Nicola Liviero, una vita tra snowboard e altre meraviglie

Nicola Liviero è un ragazzo di 17 anni diverso dai propri coetanei: studia all’istituto politecnico di Castelletto di Brenzone, ma passa gran parte della settimana ad allenarsi sulla neve per portare in alto i colori azzurri con la nazionale italiana di snowboard.

Levare i piedi da terra per tornarci il più tardi possibile. E magari dopo averli fatti roteare assieme, paralleli, dietro e sopra la testa, da un lato all’altro del proprio corpo, a 360 gradi e più, incollati ad una tavola. Questa è la vita di Nicola Liviero, veronese di Albarè non ancora diciottenne e membro della nazionale italiana di snowboard.
Già nella squadra di Coppa Europa, questa stagione Nicola ha avuto l’opportunità di gareggiare in prove di Coppa del Mondo. L’obiettivo di stagione è arrivare fra i primi tre della classifica continentale, con accesso illimitato al circuito più importante per la prossima stagione.
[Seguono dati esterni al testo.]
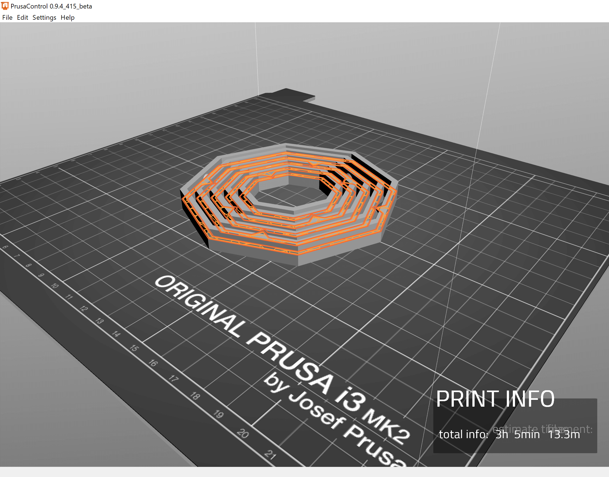The height and width of the screenshot is (477, 609).
Task: Click the total info label
Action: (x=463, y=435)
«Ho scelto lo snowboard – ci dice Liviero – perché amo il suo ambiente, che vuol dire girare il mondo e conoscere sempre gente nuova. C’è competizione, ma non esasperata: quando hai saltato ti fermi e fai il tifo per l’avversario a cui tocca dopo di te».
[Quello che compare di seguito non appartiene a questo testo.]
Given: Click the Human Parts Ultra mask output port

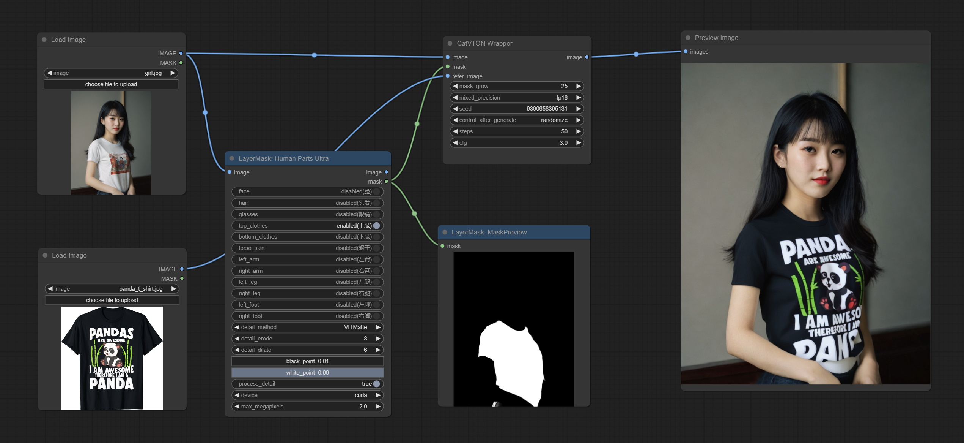Looking at the screenshot, I should point(386,182).
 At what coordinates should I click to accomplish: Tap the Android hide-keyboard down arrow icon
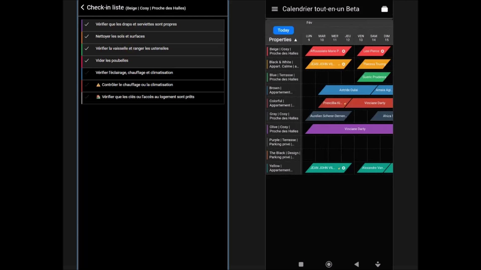(x=378, y=264)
Il campione veronese si allena quattro, a volte cinque giorni a settimana sull’Alpe di Siusi, dove la nazionale ha una convenzione con la stazione sciistica. Le sue specialità sono il Big Air e lo Slopestyle, quest’ultimo entrato nel programma olimpico da Sochi 2014. Spiega Nicola: «Ho scelto il freestyle perché mi diverte di più, anche se è più difficile emergere. È una continua evoluzione: non si smette mai di imparare nuovi “trick” (le evoluzioni con la tavola, ndr) e gli allenamenti sono sempre diversi. Quando ero piccolo facevo anche slalom, ma non vedevo l’ora di cambiare tavola».
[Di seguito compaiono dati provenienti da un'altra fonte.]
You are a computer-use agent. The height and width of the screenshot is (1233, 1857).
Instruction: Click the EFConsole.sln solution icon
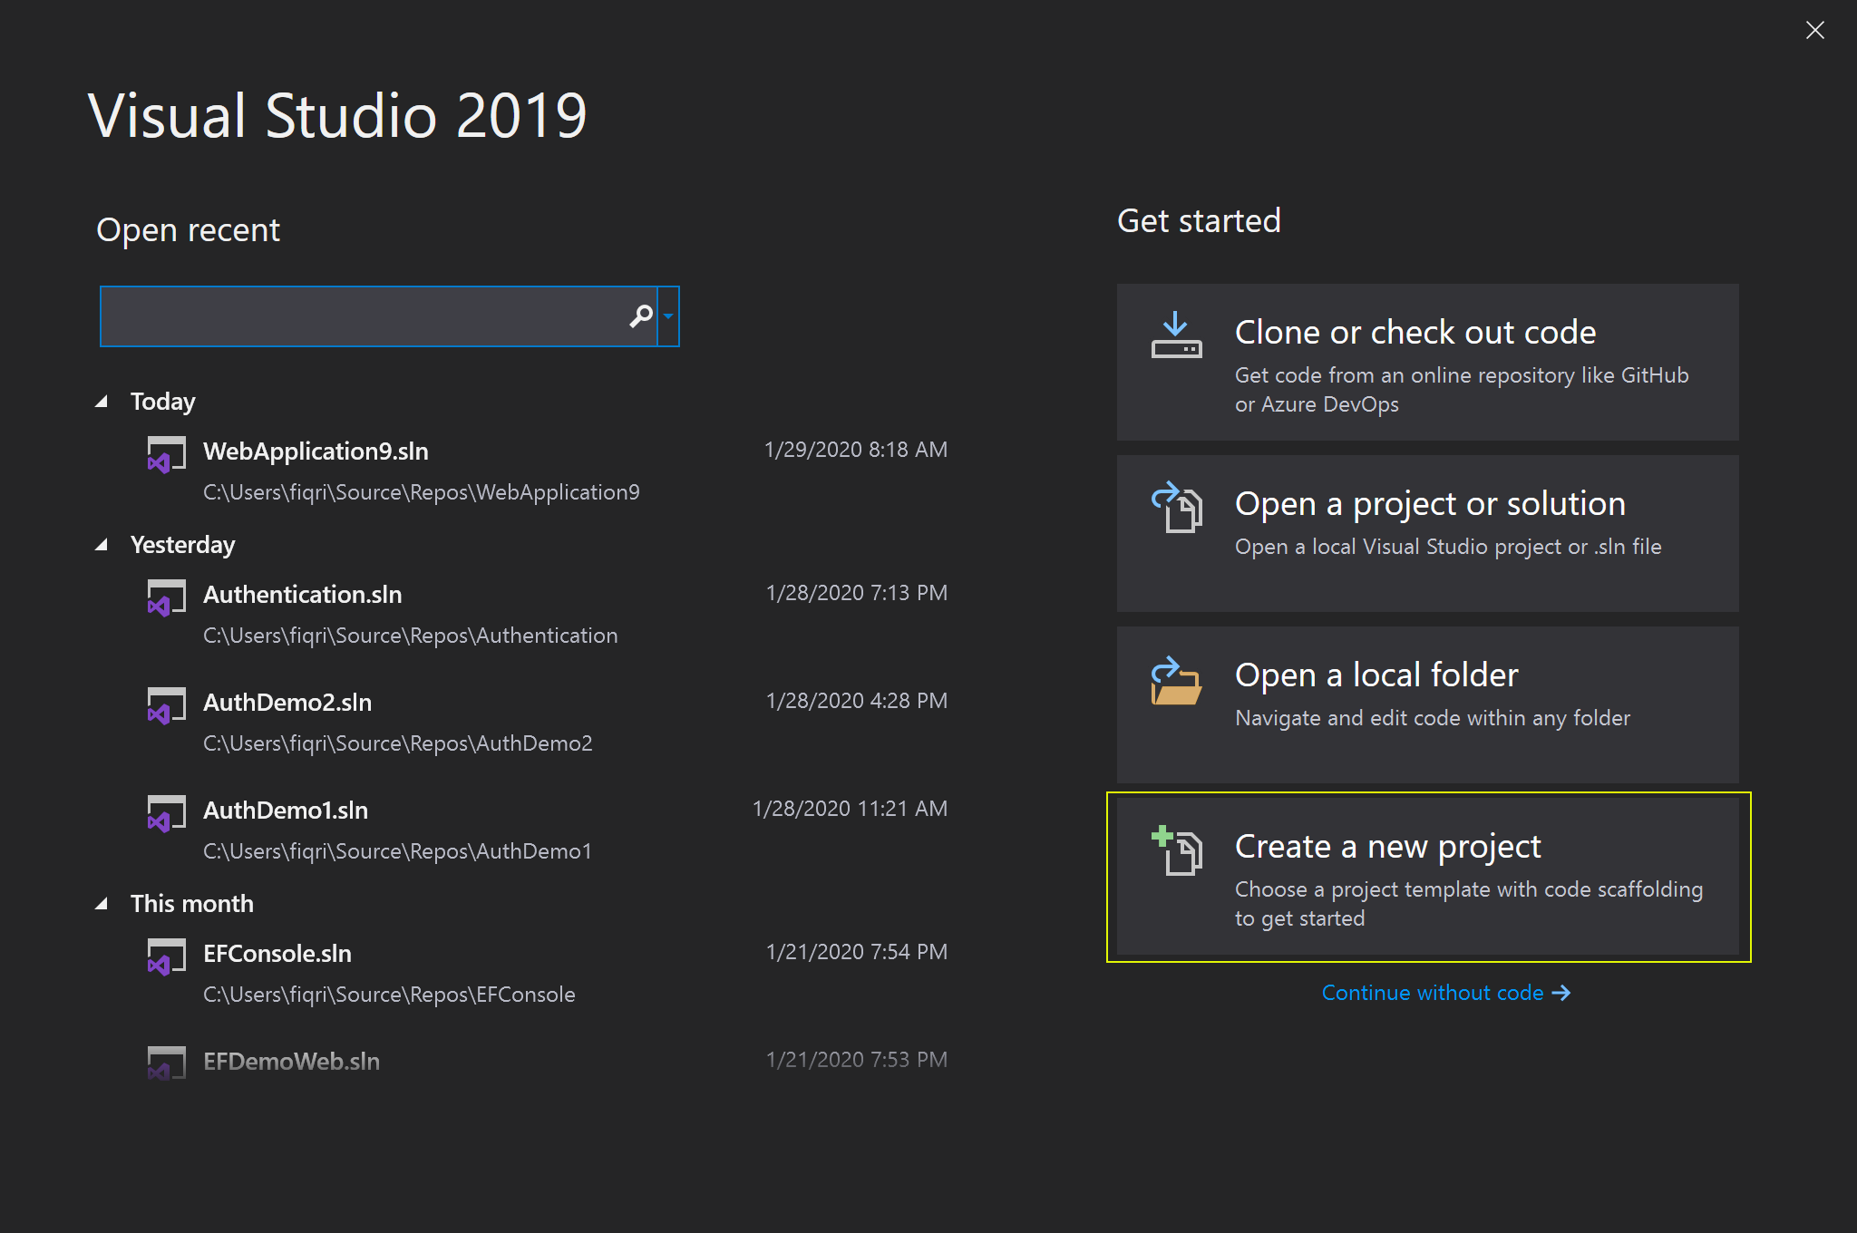click(x=166, y=956)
E la scuola? Nicola studia amministrazione, finanza e marketing e, spesso assente per allenamenti e gare, è costretto a veri tour de force di studio quando non ha la tavola ai piedi. E sa bene quanto sia dura: «Il primo quadrimestre è andato bene, ma ora che la stagione entra nel vivo arriva il difficile…». Nulla di impossibile, però, per chi rimane in aria a vorticare con una tavola ai piedi.